What the task requires. From the entries below, output the line with "Task: Download PDF" and each following line up to and including the line with "The image size is (644, 362).", exactly as written.

Dataset content.
==*==

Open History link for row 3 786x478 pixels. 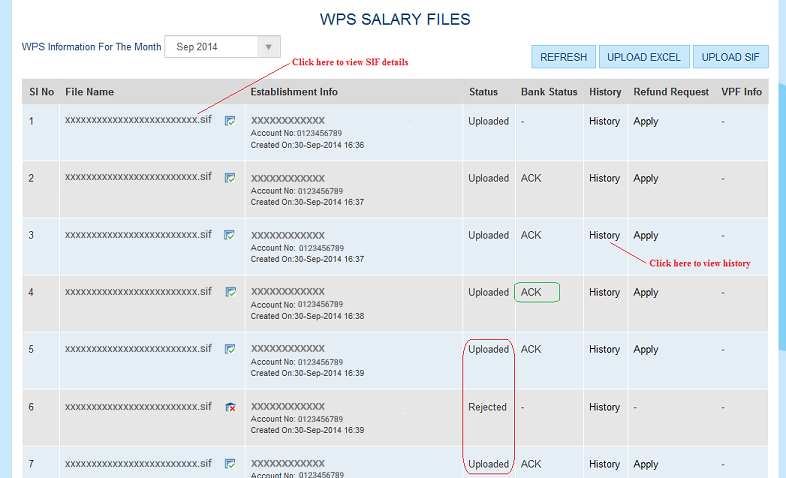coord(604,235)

==*==

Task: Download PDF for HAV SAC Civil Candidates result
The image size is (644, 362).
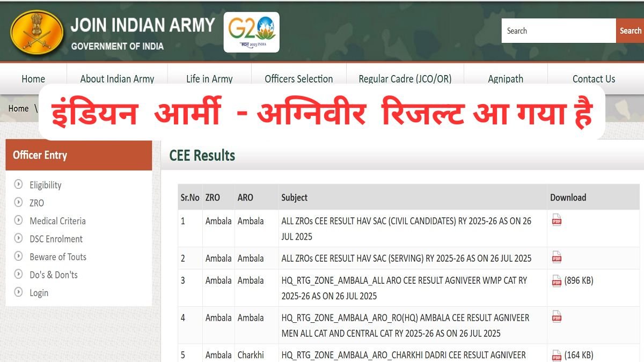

==*==

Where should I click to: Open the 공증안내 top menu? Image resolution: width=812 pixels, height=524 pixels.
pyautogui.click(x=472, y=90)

==*==

Answer for this exercise.
Task: Download PDF for HAV SAC Civil Candidates result
The image size is (644, 362).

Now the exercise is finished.